## EXERCISE REQUIREMENTS
Return every record below exactly as written.

## SUPPLIED DATA
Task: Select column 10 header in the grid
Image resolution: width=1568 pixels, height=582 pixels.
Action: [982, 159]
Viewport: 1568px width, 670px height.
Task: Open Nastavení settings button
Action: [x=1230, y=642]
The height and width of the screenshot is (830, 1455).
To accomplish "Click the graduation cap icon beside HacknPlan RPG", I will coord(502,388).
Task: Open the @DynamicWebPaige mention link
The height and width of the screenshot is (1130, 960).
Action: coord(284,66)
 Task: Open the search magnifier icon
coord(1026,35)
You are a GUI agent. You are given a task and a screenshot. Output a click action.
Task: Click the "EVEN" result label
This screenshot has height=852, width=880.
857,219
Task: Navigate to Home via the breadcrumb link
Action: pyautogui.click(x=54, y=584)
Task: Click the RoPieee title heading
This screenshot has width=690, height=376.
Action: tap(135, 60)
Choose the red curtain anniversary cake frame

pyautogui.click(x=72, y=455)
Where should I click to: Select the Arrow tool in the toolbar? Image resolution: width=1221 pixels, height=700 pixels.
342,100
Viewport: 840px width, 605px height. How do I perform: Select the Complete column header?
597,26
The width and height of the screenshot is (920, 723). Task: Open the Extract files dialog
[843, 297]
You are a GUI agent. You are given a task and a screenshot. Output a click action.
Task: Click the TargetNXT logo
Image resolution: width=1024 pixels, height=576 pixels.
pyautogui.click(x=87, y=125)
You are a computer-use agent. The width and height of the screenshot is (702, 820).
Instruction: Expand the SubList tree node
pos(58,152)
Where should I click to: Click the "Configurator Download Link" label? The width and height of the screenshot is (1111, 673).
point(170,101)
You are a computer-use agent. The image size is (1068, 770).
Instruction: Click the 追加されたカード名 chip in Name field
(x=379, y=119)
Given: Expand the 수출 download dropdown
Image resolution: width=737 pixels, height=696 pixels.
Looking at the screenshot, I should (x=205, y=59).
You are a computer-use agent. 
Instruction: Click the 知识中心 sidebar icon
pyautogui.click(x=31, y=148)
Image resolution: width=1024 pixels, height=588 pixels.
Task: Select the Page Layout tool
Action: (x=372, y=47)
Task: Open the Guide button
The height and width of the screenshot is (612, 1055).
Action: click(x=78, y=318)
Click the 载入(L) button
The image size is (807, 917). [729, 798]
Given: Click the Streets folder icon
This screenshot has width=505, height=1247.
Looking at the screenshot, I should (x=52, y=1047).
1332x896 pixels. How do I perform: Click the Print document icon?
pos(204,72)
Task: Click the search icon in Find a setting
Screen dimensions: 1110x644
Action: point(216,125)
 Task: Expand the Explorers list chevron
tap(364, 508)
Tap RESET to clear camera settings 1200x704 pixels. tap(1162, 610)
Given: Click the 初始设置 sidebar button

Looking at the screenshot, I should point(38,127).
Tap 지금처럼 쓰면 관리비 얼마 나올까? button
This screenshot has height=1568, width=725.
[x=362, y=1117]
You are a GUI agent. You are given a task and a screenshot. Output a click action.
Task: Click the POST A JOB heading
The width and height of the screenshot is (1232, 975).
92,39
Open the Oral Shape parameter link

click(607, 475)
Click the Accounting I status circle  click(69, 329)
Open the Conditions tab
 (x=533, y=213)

## EXERCISE SOLUTION
Task: Select column 10 header in the grid
Image resolution: width=1568 pixels, height=582 pixels.
Action: [982, 159]
Viewport: 1568px width, 670px height.
Task: Open Nastavení settings button
Action: [x=1230, y=642]
The height and width of the screenshot is (830, 1455).
To accomplish "Click the graduation cap icon beside HacknPlan RPG", I will coord(502,388).
Task: Open the @DynamicWebPaige mention link
The height and width of the screenshot is (1130, 960).
Action: coord(284,66)
 Task: Open the search magnifier icon
coord(1026,35)
You are a GUI agent. You are given a task and a screenshot. Output a click action.
Task: Click the "EVEN" result label
This screenshot has height=852, width=880.
857,219
Task: Navigate to Home via the breadcrumb link
Action: pyautogui.click(x=54, y=584)
Task: Click the RoPieee title heading
This screenshot has width=690, height=376.
Action: tap(135, 60)
Choose the red curtain anniversary cake frame

pyautogui.click(x=72, y=455)
Where should I click to: Select the Arrow tool in the toolbar? Image resolution: width=1221 pixels, height=700 pixels.
342,100
Viewport: 840px width, 605px height. How do I perform: Select the Complete column header?
597,26
The width and height of the screenshot is (920, 723). Task: Open the Extract files dialog
[843, 297]
You are a GUI agent. You are given a task and a screenshot. Output a click action.
Task: Click the TargetNXT logo
Image resolution: width=1024 pixels, height=576 pixels.
pyautogui.click(x=87, y=125)
You are a computer-use agent. The width and height of the screenshot is (702, 820).
Instruction: Expand the SubList tree node
pos(58,152)
Where should I click to: Click the "Configurator Download Link" label? The width and height of the screenshot is (1111, 673).
point(170,101)
You are a computer-use agent. The image size is (1068, 770).
Instruction: Click the 追加されたカード名 chip in Name field
(x=379, y=119)
Given: Expand the 수출 download dropdown
Image resolution: width=737 pixels, height=696 pixels.
Looking at the screenshot, I should (x=205, y=59).
You are a computer-use agent. 
Instruction: Click the 知识中心 sidebar icon
pyautogui.click(x=31, y=148)
Image resolution: width=1024 pixels, height=588 pixels.
Task: Select the Page Layout tool
Action: (x=372, y=47)
Task: Open the Guide button
The height and width of the screenshot is (612, 1055).
Action: click(x=78, y=318)
Click the 载入(L) button
The image size is (807, 917). [729, 798]
Given: Click the Streets folder icon
This screenshot has width=505, height=1247.
Looking at the screenshot, I should (x=52, y=1047).
1332x896 pixels. How do I perform: Click the Print document icon?
pos(204,72)
Task: Click the search icon in Find a setting
Screen dimensions: 1110x644
Action: point(216,125)
 Task: Expand the Explorers list chevron
tap(364, 508)
Tap RESET to clear camera settings 1200x704 pixels. tap(1162, 610)
Given: Click the 初始设置 sidebar button

Looking at the screenshot, I should point(38,127).
Tap 지금처럼 쓰면 관리비 얼마 나올까? button
This screenshot has height=1568, width=725.
[x=362, y=1117]
You are a GUI agent. You are given a task and a screenshot. Output a click action.
Task: Click the POST A JOB heading
The width and height of the screenshot is (1232, 975).
92,39
Open the Oral Shape parameter link

click(607, 475)
Click the Accounting I status circle  click(69, 329)
Open the Conditions tab
 (x=533, y=213)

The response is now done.